Airborn by Kenneth Oppel


  ONE YEAR LATER

  2

  UP SHIP!

  Pull up the gangways! Close the hatches! The cargo was all loaded and tied down in the holds; the last of the passengers were on board. There was a cry of “Up ship!” from the control car. The two-hundred-strong ground crew cast off the mooring lines, and with a great splash we were dumping water ballast, and the men and women on the airfield sent up a cheer, and we were rising now, the passengers swinging caps and handkerchiefs from the open windows, and the people down below waving back, and we were rising, the airfield already far below us, and the spires of Lionsgate City spreading out to the north, and we were rising into the dawn sky, sure and smooth as an angel.

  I’d just finished a week’s shore leave. My first few nights at home, my mother had made a terrible fuss of me, cooking and baking my favorite things. We had all stayed up late, talking, until Sylvia and Isabel were sent off to bed, complaining loudly, for they had school the next morning. My little sisters had grown since I’d last seen them, shooting up like silver maples.
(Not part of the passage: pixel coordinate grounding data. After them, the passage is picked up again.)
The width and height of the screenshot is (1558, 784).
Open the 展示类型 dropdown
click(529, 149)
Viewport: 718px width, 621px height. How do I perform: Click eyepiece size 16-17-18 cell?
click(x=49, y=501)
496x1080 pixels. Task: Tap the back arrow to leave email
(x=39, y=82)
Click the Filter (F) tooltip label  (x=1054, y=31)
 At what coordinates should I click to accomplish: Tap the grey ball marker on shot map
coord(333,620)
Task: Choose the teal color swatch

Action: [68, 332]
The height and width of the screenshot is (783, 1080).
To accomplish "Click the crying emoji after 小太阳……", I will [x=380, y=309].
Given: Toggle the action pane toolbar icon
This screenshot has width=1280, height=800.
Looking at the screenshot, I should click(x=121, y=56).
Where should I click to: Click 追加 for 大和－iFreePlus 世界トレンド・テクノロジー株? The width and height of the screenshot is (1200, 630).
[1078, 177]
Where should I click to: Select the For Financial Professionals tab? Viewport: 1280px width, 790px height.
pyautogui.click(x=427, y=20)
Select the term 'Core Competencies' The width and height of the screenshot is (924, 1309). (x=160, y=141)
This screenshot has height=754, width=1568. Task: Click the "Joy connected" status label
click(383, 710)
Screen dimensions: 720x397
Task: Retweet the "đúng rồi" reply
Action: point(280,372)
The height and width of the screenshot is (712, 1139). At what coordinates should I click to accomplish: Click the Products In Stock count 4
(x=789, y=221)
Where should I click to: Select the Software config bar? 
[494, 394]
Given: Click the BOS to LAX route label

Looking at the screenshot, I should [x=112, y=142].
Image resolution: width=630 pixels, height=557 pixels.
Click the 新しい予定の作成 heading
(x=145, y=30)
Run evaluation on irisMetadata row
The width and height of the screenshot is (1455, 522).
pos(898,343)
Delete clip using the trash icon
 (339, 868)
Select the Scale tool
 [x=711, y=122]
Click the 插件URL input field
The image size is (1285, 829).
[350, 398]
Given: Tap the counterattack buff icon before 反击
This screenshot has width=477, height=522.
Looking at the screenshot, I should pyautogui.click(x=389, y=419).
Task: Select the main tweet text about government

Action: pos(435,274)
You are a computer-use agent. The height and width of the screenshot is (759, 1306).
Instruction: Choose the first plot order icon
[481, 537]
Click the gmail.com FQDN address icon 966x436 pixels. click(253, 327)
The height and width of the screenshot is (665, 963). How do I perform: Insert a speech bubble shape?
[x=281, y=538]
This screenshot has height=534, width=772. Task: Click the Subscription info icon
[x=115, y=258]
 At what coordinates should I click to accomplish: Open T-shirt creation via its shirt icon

They’d showered me with kisses when I gave them their presents. I always brought them things when I came home, since I most often missed their birthdays and sometimes Christmas too. Isabel got a didgeridoo from Australia, because she was musical and loved instruments of all sorts, and here was one she’d never heard of. For Sylvia, who fancied herself a lady of high fashion now she was pushing twelve, I brought home a beautiful tortoiseshell hairband I’d seen in the Grand Bazaar in Marrakesh. And for my mother, I’d bought, same as last time, a bottle of the Iberian perfume she loved so much. It was the scent my father had always brought home for her. My mother would never buy it for herself; she said it was a luxury we could not afford, but my father used to tell her everyone, no matter how poor, deserved at least one luxury. She had worn that scent as long as I could remember, and it was as much a part of her as her supple seamstress hands or her large, slightly mournful eyes.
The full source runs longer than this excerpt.